Today’s focus at CFBC was the snatch and nothing but the snatch. And I liked it! I might be 20/80.
Nikki did a wonderful job of leading us through the requirements of the snatch.
I warmed up, and then successfully did sets @ 75, 80, 85, 95, 100, and 105#. Nikki provided great direction. Michael Kelley reviewed the set @ 105# and even he said (with his trained eye) that the snatches were good. “I can’t believe how quickly you dropped under the bar!” said Michael Kelley as he = wiped donut crumbs from his mouth.
I warmed up with 75 and 85, and then completed singles @ 90, 95, and 100#. I failed an attempt at 105#. And that’s okay.
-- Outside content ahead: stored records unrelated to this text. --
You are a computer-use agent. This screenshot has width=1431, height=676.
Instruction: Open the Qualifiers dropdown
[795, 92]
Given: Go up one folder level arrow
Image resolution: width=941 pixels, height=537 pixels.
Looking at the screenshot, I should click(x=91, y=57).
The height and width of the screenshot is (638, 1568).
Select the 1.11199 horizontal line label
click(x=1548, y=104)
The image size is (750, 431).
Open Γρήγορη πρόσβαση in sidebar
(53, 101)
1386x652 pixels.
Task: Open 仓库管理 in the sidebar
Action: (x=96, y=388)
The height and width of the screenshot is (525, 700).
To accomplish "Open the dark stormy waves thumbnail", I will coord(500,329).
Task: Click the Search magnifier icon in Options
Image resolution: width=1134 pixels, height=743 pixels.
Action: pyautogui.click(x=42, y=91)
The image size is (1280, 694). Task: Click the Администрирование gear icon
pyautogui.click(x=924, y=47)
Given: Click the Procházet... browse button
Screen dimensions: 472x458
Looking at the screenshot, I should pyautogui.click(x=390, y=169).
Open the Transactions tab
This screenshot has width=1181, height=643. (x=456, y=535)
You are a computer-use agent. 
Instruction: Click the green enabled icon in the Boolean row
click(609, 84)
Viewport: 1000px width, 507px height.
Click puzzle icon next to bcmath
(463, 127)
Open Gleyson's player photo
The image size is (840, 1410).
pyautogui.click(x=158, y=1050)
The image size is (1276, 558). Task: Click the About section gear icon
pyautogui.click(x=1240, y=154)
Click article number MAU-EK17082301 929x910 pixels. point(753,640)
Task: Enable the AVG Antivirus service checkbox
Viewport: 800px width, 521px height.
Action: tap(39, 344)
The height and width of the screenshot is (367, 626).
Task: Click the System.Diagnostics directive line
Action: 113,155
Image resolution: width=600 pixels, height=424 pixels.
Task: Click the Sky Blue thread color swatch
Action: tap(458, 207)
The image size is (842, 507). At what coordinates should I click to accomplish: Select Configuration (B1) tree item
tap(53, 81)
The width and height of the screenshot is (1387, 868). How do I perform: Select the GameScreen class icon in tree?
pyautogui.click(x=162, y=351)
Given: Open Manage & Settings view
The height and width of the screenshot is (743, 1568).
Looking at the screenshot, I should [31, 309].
Uhm, I just realized that my previous snatch 1RM was 85#, so I got a PR today, bitches. A 15# PR. Bitches.
Perform 2 snatches at 85% of 1RM every minute for 5 minutes
Eighty-five percent of 100 is 85. I’m that good at math. I successfully completed all 10 reps, although quite a few were power snatches.
Today was the most secure that I have ever felt with snatches (of any kind). Maybe I’m 21/79.
My former (I haven’t told him yet) best friend, Michael Kelley, asked me to stop by Zeal this morning so that he could give me something. Let you imagination run wild, as mine most certainly did. I quietly entered the box as he was providing “coaching” to an athlete. He was, of course, seated on a box as he was providing this “coaching”. When he stood up and walked to the other end of the box, I quietly sat down where he had just been seated. He turned around and eventually noticed me – and almost peed himself. “I’m an elf on the shelf. Did I surprise you, Michael Kelley?” I asked. CrossFit Zeal gave me a gift certificate to Starbucks. Thanks, Tom! (And Michael Kelley, too, I suppose.)
Get ready for some very good news! CrossFit HQ accepted my affiliation request, although the name “Apogee” was taken. I was asked to submit up to 3 additional names, and asked my friends to offer their suggestions. They ranged from the stellar (Culmination, Leviathan, Centaur, and Errantry) to the sublime (RamRod, No Rep, Van Damme). After I sent my request, my good friend, Darren, suggested CrossFit Surmount.
|Synonyms: Overcome – vanquish – master – overpower – get over – top|
How awesome of a name is that? I modified my request, and the name CrossFit Surmount was approved. I can’t begin to communicate how exciting all of this is.
Now I just need to find the location. If you have any specific suggestions, please send them my way!